[提取的条目]
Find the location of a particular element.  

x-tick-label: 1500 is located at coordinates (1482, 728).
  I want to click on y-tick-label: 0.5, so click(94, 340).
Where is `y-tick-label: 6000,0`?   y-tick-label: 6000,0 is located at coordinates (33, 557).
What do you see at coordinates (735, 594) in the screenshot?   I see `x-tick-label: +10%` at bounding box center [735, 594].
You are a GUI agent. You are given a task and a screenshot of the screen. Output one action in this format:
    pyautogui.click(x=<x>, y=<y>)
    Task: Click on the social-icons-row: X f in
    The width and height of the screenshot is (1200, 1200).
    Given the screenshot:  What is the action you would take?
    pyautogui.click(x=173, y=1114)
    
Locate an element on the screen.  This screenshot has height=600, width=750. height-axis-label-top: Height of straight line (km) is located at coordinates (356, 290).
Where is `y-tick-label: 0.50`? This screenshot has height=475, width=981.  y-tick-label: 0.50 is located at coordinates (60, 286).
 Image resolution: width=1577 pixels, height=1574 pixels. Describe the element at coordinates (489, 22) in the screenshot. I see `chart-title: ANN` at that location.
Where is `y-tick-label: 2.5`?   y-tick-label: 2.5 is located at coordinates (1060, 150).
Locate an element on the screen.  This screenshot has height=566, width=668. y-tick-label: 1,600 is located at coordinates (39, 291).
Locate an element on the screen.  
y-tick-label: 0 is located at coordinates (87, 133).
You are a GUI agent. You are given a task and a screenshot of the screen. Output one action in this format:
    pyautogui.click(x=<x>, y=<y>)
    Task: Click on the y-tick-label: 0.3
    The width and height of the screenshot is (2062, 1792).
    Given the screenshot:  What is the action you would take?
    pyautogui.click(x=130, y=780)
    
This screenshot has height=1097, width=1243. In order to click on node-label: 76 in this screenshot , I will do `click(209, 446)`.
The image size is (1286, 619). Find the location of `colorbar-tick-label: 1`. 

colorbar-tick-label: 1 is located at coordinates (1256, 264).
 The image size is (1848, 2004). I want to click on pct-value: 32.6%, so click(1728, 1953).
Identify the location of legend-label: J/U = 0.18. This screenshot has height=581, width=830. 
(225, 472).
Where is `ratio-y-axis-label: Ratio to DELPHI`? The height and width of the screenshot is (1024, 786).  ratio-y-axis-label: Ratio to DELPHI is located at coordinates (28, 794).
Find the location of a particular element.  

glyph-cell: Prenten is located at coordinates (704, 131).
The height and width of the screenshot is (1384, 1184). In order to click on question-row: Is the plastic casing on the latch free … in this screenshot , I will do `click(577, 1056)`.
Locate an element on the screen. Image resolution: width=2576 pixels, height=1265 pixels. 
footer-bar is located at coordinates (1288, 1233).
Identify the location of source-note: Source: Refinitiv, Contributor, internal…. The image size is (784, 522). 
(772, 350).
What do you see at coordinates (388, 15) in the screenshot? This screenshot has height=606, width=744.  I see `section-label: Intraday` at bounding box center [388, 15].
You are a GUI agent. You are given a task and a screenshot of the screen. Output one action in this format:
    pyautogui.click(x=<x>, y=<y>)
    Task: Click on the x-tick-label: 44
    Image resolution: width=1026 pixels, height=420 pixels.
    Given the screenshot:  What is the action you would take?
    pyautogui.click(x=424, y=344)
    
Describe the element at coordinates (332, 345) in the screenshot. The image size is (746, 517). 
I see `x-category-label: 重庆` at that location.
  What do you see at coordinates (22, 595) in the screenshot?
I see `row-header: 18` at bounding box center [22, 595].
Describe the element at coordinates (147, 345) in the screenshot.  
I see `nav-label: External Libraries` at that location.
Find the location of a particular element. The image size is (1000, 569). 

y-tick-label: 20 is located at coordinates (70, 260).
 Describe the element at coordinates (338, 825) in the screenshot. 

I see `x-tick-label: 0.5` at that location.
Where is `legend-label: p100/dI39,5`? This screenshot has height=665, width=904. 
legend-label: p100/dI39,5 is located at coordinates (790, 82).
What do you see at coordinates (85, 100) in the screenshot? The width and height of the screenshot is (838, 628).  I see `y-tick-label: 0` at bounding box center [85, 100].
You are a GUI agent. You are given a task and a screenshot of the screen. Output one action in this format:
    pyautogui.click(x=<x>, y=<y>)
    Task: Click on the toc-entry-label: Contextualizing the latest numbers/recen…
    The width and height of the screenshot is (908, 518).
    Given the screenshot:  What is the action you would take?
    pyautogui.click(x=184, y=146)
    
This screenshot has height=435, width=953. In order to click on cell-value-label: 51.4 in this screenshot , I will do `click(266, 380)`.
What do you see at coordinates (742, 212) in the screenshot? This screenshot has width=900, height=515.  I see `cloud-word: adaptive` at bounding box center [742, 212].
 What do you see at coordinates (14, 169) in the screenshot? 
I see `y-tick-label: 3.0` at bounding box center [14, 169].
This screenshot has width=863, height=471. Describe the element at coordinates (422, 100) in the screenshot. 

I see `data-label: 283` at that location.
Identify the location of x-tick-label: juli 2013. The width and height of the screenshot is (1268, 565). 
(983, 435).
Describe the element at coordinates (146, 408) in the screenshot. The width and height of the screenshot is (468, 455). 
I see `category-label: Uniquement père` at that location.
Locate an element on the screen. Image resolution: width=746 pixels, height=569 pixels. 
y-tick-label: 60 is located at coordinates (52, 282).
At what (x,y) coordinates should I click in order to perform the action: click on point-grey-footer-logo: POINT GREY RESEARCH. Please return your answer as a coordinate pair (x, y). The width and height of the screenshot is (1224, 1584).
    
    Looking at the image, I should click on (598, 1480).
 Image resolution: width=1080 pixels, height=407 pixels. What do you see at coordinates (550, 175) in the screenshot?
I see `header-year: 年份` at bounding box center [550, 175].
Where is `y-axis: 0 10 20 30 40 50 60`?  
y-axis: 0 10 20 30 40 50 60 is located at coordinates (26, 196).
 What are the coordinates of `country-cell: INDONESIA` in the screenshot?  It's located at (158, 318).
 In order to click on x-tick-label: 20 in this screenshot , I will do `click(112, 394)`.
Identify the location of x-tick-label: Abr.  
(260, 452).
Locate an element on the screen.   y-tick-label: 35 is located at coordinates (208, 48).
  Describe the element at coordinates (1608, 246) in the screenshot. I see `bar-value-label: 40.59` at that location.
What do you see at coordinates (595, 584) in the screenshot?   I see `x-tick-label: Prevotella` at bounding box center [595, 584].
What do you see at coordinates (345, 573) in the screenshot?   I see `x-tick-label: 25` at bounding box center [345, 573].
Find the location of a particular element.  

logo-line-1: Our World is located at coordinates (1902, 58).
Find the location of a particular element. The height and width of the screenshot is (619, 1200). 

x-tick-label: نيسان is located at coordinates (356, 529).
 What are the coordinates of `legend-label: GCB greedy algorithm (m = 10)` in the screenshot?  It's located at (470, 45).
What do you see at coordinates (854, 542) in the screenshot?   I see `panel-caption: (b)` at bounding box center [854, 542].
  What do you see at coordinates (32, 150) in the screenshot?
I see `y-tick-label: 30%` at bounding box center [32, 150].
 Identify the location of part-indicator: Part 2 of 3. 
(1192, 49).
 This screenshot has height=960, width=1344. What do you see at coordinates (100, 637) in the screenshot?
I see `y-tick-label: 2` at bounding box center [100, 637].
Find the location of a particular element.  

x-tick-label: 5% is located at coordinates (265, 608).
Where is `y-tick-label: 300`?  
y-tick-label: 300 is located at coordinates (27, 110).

练习:
请把上面所有条目中的“GUI agent”改为“screen agent”，重新写出全部条目，其余内容一律不变。

输出如下:
Find the location of a particular element.  

x-tick-label: 1500 is located at coordinates (1482, 728).
  I want to click on y-tick-label: 0.5, so click(94, 340).
Where is `y-tick-label: 6000,0`?   y-tick-label: 6000,0 is located at coordinates (33, 557).
What do you see at coordinates (735, 594) in the screenshot?   I see `x-tick-label: +10%` at bounding box center [735, 594].
You are a screen agent. You are given a task and a screenshot of the screen. Output one action in this format:
    pyautogui.click(x=<x>, y=<y>)
    Task: Click on the social-icons-row: X f in
    The width and height of the screenshot is (1200, 1200).
    Given the screenshot:  What is the action you would take?
    pyautogui.click(x=173, y=1114)
    
Locate an element on the screen.  This screenshot has height=600, width=750. height-axis-label-top: Height of straight line (km) is located at coordinates (356, 290).
Where is `y-tick-label: 0.50`? This screenshot has height=475, width=981.  y-tick-label: 0.50 is located at coordinates (60, 286).
 Image resolution: width=1577 pixels, height=1574 pixels. Describe the element at coordinates (489, 22) in the screenshot. I see `chart-title: ANN` at that location.
Where is `y-tick-label: 2.5`?   y-tick-label: 2.5 is located at coordinates (1060, 150).
Locate an element on the screen.  This screenshot has height=566, width=668. y-tick-label: 1,600 is located at coordinates (39, 291).
Locate an element on the screen.  
y-tick-label: 0 is located at coordinates (87, 133).
You are a screen agent. You are given a task and a screenshot of the screen. Output one action in this format:
    pyautogui.click(x=<x>, y=<y>)
    Task: Click on the y-tick-label: 0.3
    The width and height of the screenshot is (2062, 1792).
    Given the screenshot:  What is the action you would take?
    pyautogui.click(x=130, y=780)
    
This screenshot has height=1097, width=1243. In order to click on node-label: 76 in this screenshot , I will do `click(209, 446)`.
The image size is (1286, 619). Find the location of `colorbar-tick-label: 1`. 

colorbar-tick-label: 1 is located at coordinates (1256, 264).
 The image size is (1848, 2004). I want to click on pct-value: 32.6%, so click(1728, 1953).
Identify the location of legend-label: J/U = 0.18. This screenshot has height=581, width=830. 
(225, 472).
Where is `ratio-y-axis-label: Ratio to DELPHI`? The height and width of the screenshot is (1024, 786).  ratio-y-axis-label: Ratio to DELPHI is located at coordinates (28, 794).
Find the location of a particular element.  

glyph-cell: Prenten is located at coordinates (704, 131).
The height and width of the screenshot is (1384, 1184). In order to click on question-row: Is the plastic casing on the latch free … in this screenshot , I will do `click(577, 1056)`.
Locate an element on the screen. Image resolution: width=2576 pixels, height=1265 pixels. 
footer-bar is located at coordinates (1288, 1233).
Identify the location of source-note: Source: Refinitiv, Contributor, internal…. The image size is (784, 522). 
(772, 350).
What do you see at coordinates (388, 15) in the screenshot? This screenshot has height=606, width=744.  I see `section-label: Intraday` at bounding box center [388, 15].
You are a screen agent. You are given a task and a screenshot of the screen. Output one action in this format:
    pyautogui.click(x=<x>, y=<y>)
    Task: Click on the x-tick-label: 44
    Image resolution: width=1026 pixels, height=420 pixels.
    Given the screenshot:  What is the action you would take?
    pyautogui.click(x=424, y=344)
    
Describe the element at coordinates (332, 345) in the screenshot. The image size is (746, 517). 
I see `x-category-label: 重庆` at that location.
  What do you see at coordinates (22, 595) in the screenshot?
I see `row-header: 18` at bounding box center [22, 595].
Describe the element at coordinates (147, 345) in the screenshot.  
I see `nav-label: External Libraries` at that location.
Find the location of a particular element. The image size is (1000, 569). 

y-tick-label: 20 is located at coordinates (70, 260).
 Describe the element at coordinates (338, 825) in the screenshot. 

I see `x-tick-label: 0.5` at that location.
Where is `legend-label: p100/dI39,5`? This screenshot has height=665, width=904. 
legend-label: p100/dI39,5 is located at coordinates (790, 82).
What do you see at coordinates (85, 100) in the screenshot? The width and height of the screenshot is (838, 628).  I see `y-tick-label: 0` at bounding box center [85, 100].
You are a screen agent. You are given a task and a screenshot of the screen. Output one action in this format:
    pyautogui.click(x=<x>, y=<y>)
    Task: Click on the toc-entry-label: Contextualizing the latest numbers/recen…
    The width and height of the screenshot is (908, 518).
    Given the screenshot:  What is the action you would take?
    pyautogui.click(x=184, y=146)
    
This screenshot has height=435, width=953. In order to click on cell-value-label: 51.4 in this screenshot , I will do `click(266, 380)`.
What do you see at coordinates (742, 212) in the screenshot? This screenshot has width=900, height=515.  I see `cloud-word: adaptive` at bounding box center [742, 212].
 What do you see at coordinates (14, 169) in the screenshot? 
I see `y-tick-label: 3.0` at bounding box center [14, 169].
This screenshot has width=863, height=471. Describe the element at coordinates (422, 100) in the screenshot. 

I see `data-label: 283` at that location.
Identify the location of x-tick-label: juli 2013. The width and height of the screenshot is (1268, 565). 
(983, 435).
Describe the element at coordinates (146, 408) in the screenshot. The width and height of the screenshot is (468, 455). 
I see `category-label: Uniquement père` at that location.
Locate an element on the screen. Image resolution: width=746 pixels, height=569 pixels. 
y-tick-label: 60 is located at coordinates (52, 282).
At what (x,y) coordinates should I click in order to perform the action: click on point-grey-footer-logo: POINT GREY RESEARCH. Please return your answer as a coordinate pair (x, y). The width and height of the screenshot is (1224, 1584).
    
    Looking at the image, I should click on (598, 1480).
 Image resolution: width=1080 pixels, height=407 pixels. What do you see at coordinates (550, 175) in the screenshot?
I see `header-year: 年份` at bounding box center [550, 175].
Where is `y-axis: 0 10 20 30 40 50 60`?  
y-axis: 0 10 20 30 40 50 60 is located at coordinates (26, 196).
 What are the coordinates of `country-cell: INDONESIA` in the screenshot?  It's located at (158, 318).
 In order to click on x-tick-label: 20 in this screenshot , I will do `click(112, 394)`.
Identify the location of x-tick-label: Abr.  
(260, 452).
Locate an element on the screen.   y-tick-label: 35 is located at coordinates (208, 48).
  Describe the element at coordinates (1608, 246) in the screenshot. I see `bar-value-label: 40.59` at that location.
What do you see at coordinates (595, 584) in the screenshot?   I see `x-tick-label: Prevotella` at bounding box center [595, 584].
What do you see at coordinates (345, 573) in the screenshot?   I see `x-tick-label: 25` at bounding box center [345, 573].
Find the location of a particular element.  

logo-line-1: Our World is located at coordinates (1902, 58).
Find the location of a particular element. The height and width of the screenshot is (619, 1200). 

x-tick-label: نيسان is located at coordinates (356, 529).
 What are the coordinates of `legend-label: GCB greedy algorithm (m = 10)` in the screenshot?  It's located at (470, 45).
What do you see at coordinates (854, 542) in the screenshot?   I see `panel-caption: (b)` at bounding box center [854, 542].
  What do you see at coordinates (32, 150) in the screenshot?
I see `y-tick-label: 30%` at bounding box center [32, 150].
 Identify the location of part-indicator: Part 2 of 3. 
(1192, 49).
 This screenshot has height=960, width=1344. What do you see at coordinates (100, 637) in the screenshot?
I see `y-tick-label: 2` at bounding box center [100, 637].
Find the location of a particular element.  

x-tick-label: 5% is located at coordinates (265, 608).
Where is `y-tick-label: 300`?  
y-tick-label: 300 is located at coordinates (27, 110).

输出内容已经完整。